WHAT IS REQUIRED
Leaving out any pictures, print the entries that follow exactly as they stand.

BEGIN GIVEN DATA

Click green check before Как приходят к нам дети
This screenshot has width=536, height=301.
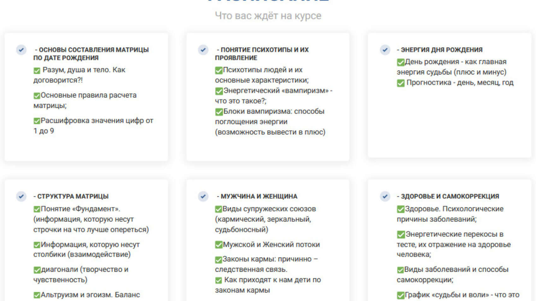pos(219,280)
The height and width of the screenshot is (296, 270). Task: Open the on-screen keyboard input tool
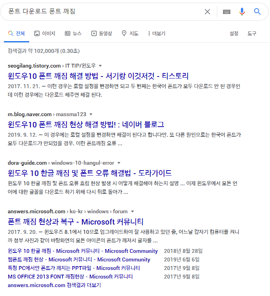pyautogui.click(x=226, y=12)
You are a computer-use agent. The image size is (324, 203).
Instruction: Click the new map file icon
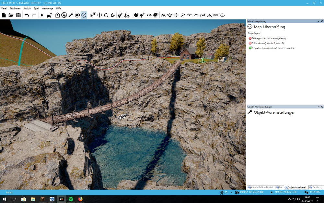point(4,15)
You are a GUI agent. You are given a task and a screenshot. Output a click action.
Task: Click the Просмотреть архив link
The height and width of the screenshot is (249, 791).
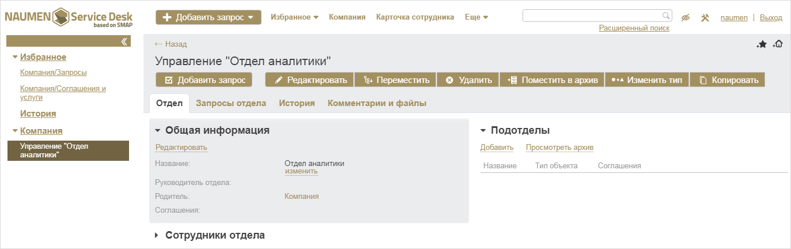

END GIVEN DATA

TASK ANSWER
Click green check before Как приходят к нам дети
This screenshot has width=536, height=301.
pos(219,280)
The height and width of the screenshot is (296, 270). Task: Open the on-screen keyboard input tool
pyautogui.click(x=226, y=12)
You are a computer-use agent. The image size is (324, 203).
Instruction: Click the new map file icon
point(4,15)
You are a GUI agent. You are given a task and a screenshot. Output a click action.
Task: Click the Просмотреть архив link
The height and width of the screenshot is (249, 791).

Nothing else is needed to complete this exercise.